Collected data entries
- - -

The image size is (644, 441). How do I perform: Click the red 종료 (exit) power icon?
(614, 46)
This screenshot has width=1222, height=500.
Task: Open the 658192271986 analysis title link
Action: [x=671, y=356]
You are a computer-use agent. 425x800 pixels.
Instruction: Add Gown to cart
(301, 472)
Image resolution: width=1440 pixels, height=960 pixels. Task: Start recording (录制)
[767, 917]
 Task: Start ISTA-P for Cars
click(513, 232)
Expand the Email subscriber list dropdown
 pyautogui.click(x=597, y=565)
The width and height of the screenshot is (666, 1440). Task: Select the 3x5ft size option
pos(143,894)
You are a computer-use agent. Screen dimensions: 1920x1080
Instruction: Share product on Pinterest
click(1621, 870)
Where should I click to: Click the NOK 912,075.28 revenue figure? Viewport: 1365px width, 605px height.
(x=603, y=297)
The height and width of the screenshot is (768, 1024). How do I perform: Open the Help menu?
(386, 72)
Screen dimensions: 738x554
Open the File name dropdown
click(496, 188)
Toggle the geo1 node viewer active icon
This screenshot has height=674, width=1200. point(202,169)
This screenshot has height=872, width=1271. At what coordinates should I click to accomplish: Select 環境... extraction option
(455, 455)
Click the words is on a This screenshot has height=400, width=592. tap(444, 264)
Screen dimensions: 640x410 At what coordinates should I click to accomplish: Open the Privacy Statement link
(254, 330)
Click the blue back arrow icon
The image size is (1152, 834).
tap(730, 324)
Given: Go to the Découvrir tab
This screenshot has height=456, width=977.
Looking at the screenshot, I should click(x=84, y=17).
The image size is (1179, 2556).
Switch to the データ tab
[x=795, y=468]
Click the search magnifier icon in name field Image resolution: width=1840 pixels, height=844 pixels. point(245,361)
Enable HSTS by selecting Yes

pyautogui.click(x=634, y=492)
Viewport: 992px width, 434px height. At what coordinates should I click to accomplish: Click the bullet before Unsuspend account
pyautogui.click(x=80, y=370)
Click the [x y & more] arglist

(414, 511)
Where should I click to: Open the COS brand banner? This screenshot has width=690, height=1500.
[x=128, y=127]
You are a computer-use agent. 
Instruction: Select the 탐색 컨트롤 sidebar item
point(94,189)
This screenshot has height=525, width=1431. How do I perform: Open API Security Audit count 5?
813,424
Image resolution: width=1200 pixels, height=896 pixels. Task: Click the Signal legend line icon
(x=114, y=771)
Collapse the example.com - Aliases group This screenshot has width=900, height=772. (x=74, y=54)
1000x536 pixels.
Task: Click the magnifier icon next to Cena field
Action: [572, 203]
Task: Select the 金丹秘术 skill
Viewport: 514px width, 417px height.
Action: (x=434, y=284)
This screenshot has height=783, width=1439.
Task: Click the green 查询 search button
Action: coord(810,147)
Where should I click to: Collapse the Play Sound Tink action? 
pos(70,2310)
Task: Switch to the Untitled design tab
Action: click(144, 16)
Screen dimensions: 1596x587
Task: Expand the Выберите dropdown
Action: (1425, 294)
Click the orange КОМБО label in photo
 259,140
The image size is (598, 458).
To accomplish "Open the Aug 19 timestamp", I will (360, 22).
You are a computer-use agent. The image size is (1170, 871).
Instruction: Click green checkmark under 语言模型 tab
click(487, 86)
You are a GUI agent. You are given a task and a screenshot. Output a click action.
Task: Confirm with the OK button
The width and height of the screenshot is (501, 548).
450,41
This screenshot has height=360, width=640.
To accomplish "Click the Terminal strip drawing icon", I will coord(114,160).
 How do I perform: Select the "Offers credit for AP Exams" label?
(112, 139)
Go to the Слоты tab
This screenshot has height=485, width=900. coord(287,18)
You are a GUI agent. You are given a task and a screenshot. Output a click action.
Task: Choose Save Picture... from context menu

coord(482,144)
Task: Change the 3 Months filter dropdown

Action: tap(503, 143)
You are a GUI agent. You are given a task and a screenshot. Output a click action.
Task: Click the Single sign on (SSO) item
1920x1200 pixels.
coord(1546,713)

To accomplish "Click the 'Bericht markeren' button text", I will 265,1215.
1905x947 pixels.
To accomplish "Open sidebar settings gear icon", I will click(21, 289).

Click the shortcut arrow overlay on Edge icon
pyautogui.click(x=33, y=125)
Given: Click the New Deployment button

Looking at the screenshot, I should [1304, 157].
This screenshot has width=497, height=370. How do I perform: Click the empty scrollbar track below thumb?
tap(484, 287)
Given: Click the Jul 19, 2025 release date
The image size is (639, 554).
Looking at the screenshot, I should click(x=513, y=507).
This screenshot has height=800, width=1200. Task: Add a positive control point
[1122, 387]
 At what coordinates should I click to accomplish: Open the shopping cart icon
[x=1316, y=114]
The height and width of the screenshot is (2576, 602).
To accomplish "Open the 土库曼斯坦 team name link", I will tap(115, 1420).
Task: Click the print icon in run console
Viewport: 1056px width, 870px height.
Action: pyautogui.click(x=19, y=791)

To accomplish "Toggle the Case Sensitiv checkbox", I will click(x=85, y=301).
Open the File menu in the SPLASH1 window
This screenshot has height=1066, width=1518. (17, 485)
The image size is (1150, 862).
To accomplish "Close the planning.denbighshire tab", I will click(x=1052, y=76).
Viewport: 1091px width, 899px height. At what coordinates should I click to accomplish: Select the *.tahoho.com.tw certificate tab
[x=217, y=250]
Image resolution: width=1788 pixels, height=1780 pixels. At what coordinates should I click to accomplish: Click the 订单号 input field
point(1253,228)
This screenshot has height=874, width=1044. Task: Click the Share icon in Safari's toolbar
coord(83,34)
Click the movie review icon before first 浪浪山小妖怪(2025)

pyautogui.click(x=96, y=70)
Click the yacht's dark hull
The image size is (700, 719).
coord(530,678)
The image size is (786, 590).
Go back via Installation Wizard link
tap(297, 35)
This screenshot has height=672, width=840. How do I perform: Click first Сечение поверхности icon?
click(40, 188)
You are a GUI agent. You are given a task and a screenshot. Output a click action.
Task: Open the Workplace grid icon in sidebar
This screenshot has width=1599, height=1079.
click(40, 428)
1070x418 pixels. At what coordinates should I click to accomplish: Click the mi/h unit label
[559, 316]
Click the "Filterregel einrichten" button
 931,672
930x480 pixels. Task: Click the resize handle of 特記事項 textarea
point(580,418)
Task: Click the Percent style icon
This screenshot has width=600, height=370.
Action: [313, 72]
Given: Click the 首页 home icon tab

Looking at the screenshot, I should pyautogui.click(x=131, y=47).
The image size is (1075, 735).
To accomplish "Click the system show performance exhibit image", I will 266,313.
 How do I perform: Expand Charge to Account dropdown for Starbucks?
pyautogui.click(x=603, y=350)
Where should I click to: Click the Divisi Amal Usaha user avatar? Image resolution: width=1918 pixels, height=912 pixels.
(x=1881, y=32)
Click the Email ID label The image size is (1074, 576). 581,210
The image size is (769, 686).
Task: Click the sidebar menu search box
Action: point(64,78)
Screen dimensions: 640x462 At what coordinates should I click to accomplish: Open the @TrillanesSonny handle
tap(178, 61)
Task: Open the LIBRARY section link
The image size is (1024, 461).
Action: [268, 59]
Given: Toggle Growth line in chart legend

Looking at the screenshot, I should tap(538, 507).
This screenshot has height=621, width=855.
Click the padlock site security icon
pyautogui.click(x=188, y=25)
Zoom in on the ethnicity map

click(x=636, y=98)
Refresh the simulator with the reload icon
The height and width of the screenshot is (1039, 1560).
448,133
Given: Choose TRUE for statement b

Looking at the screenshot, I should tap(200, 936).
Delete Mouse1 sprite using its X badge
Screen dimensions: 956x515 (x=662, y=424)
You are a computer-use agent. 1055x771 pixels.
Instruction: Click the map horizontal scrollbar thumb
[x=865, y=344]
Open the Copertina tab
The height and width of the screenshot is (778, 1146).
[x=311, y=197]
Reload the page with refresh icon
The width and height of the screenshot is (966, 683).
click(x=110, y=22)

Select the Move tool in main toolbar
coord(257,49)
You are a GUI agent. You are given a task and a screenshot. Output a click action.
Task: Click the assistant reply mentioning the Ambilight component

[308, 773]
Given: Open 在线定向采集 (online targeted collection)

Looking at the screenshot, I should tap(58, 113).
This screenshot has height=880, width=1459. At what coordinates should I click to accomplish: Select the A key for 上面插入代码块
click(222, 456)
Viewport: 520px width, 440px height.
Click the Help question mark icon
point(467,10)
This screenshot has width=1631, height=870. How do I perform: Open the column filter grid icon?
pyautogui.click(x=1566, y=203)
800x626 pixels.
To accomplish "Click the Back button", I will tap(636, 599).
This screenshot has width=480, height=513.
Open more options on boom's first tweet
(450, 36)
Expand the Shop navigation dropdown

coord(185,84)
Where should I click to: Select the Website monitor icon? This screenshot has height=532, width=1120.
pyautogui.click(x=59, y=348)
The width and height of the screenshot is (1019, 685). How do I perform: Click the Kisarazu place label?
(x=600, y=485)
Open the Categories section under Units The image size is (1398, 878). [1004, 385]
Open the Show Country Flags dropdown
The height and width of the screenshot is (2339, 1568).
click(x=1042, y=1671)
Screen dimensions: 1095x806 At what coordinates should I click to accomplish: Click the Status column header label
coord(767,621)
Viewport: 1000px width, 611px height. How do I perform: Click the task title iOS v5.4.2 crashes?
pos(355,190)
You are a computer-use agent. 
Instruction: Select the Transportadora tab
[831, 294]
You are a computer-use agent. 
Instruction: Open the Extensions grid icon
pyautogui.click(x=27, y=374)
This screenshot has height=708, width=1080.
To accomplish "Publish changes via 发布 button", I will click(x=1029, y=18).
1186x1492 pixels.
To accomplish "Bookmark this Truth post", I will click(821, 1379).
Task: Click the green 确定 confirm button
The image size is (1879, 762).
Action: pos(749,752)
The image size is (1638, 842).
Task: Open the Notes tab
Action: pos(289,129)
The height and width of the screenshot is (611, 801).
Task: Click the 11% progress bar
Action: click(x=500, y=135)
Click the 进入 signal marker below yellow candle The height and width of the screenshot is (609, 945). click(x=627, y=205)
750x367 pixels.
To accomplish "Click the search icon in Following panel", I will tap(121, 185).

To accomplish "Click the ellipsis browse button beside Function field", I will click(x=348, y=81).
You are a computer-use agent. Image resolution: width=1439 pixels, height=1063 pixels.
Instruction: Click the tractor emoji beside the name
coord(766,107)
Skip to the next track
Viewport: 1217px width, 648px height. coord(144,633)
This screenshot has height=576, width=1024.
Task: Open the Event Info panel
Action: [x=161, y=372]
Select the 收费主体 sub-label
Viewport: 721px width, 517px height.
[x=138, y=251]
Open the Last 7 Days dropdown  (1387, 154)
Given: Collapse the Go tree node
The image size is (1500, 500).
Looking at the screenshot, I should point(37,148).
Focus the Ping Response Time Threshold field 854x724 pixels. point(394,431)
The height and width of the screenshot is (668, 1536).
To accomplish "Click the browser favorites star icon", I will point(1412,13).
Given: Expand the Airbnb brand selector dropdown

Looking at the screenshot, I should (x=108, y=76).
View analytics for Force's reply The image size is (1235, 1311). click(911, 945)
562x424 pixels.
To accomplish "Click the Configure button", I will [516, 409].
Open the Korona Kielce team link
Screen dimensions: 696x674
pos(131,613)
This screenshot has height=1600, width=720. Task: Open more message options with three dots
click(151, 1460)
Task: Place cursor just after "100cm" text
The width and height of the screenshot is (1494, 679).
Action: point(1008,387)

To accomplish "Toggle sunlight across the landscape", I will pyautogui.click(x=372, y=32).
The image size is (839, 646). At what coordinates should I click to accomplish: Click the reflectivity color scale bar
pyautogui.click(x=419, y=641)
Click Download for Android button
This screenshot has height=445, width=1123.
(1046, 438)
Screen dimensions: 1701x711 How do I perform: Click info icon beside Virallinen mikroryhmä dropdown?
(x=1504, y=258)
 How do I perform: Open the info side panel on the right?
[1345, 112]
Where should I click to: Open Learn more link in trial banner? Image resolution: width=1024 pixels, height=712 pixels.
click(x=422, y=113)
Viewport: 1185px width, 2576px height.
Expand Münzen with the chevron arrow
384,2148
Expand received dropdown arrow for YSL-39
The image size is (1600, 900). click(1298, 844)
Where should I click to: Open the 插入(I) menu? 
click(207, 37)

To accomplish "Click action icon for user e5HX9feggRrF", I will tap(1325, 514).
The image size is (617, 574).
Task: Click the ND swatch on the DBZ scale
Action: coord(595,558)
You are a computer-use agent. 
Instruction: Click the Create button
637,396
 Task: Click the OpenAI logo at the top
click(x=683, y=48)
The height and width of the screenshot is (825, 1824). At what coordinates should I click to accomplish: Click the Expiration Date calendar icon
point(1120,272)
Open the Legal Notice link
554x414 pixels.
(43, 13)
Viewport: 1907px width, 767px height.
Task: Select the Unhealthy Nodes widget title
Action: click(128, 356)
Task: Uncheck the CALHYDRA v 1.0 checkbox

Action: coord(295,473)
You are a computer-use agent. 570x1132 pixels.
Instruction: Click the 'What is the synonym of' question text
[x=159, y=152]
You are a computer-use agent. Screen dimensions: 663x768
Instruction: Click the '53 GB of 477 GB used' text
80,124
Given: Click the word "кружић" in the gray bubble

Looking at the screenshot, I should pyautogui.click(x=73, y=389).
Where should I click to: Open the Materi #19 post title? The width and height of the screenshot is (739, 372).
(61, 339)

- - -

YOUR OBJECTIVE: Every line above from the line with "The width and height of the screenshot is (501, 548)." to the line with "Given: Click the Jul 19, 2025 release date", both included, must be reproduced exactly, and no other line may appear.

EXERCISE RESULT:
The width and height of the screenshot is (501, 548).
450,41
This screenshot has height=360, width=640.
To accomplish "Click the Terminal strip drawing icon", I will coord(114,160).
 How do I perform: Select the "Offers credit for AP Exams" label?
(112, 139)
Go to the Слоты tab
This screenshot has height=485, width=900. coord(287,18)
You are a GUI agent. You are given a task and a screenshot. Output a click action.
Task: Choose Save Picture... from context menu

coord(482,144)
Task: Change the 3 Months filter dropdown

Action: tap(503, 143)
You are a GUI agent. You are given a task and a screenshot. Output a click action.
Task: Click the Single sign on (SSO) item
1920x1200 pixels.
coord(1546,713)

To accomplish "Click the 'Bericht markeren' button text", I will 265,1215.
1905x947 pixels.
To accomplish "Open sidebar settings gear icon", I will click(21, 289).

Click the shortcut arrow overlay on Edge icon
pyautogui.click(x=33, y=125)
Given: Click the New Deployment button

Looking at the screenshot, I should [1304, 157].
This screenshot has width=497, height=370. How do I perform: Click the empty scrollbar track below thumb?
tap(484, 287)
Given: Click the Jul 19, 2025 release date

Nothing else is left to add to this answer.